Quando há circulação de palavras, o sangue deixa de correr. A palavra dita, buscada, escrita, sonhada, desejada, ouvida, partilhada... é, como diz Mia Couto, a única roupa que temos contra a violência com a qual insistimos em viver e que nos vitima cotidianamente. Basta de repetir erros que já cometemos no passado, por preguiça de ler, pensar e discutir com respeito e profundidade.

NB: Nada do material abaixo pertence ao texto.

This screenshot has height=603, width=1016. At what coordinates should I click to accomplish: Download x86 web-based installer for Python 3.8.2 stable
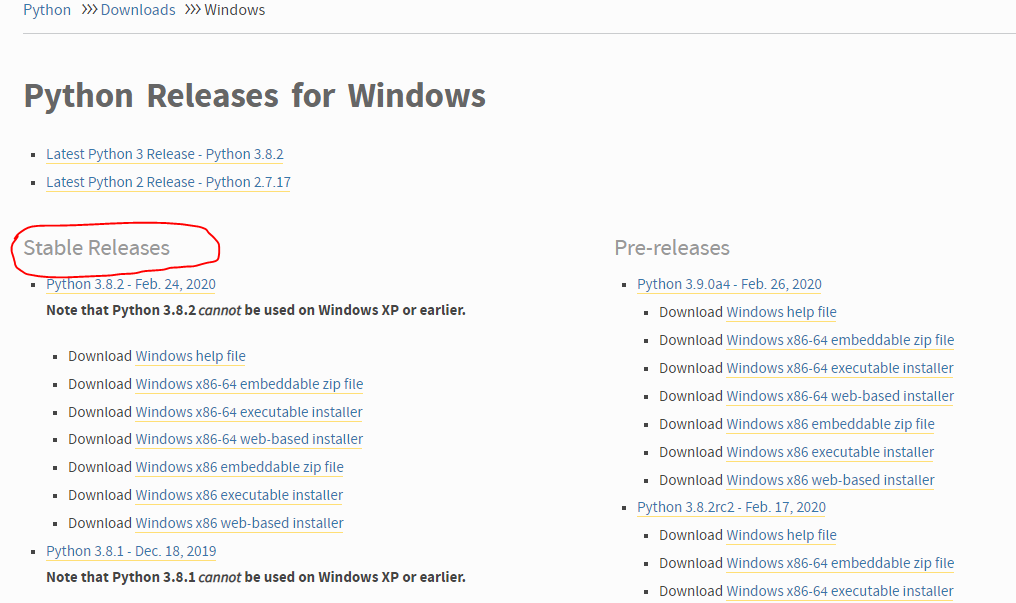click(239, 523)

Em virtude dos últimos acontecimentos, faço aqui um apelo à reflexão e ao diálogo. O filósofo tcheco Vilém Flusser opõe dois conceitos: discurso (que seria uma pessoa falar sem querer ouvir) e diálogo (ao contrário, uma pessoa que seria capaz de se modificar por meio do que a outra lhe diz, embora não perca de vista suas próprias opiniões e referências). Não é com manchetes simplórias que daremos conta de nossas complexidades. Nem com slogans. Nem com bolhas algorítmicas de ideias. Nem com criação pelo avesso de simplistas versões contrárias às de quem pensa diferente de nós. Nem com partidos, talvez, como comecei a pensar recentemente. A verdade é um diamante cheio de ladinhos e vivemos num tempo que exige o acolhimento de todos. Não há só um caminho, nem só uma versão.
Precisamos ir na direção de um futuro que fale a língua da tolerância, da empatia e da inserção de todos. Esse idioma só poderá ser inventado se o exercício da palavra tomar o lugar das armas. E o diálogo tomar o lugar do discurso. O nome disso é utopia, eu sei. Mas ajuda a caminhar.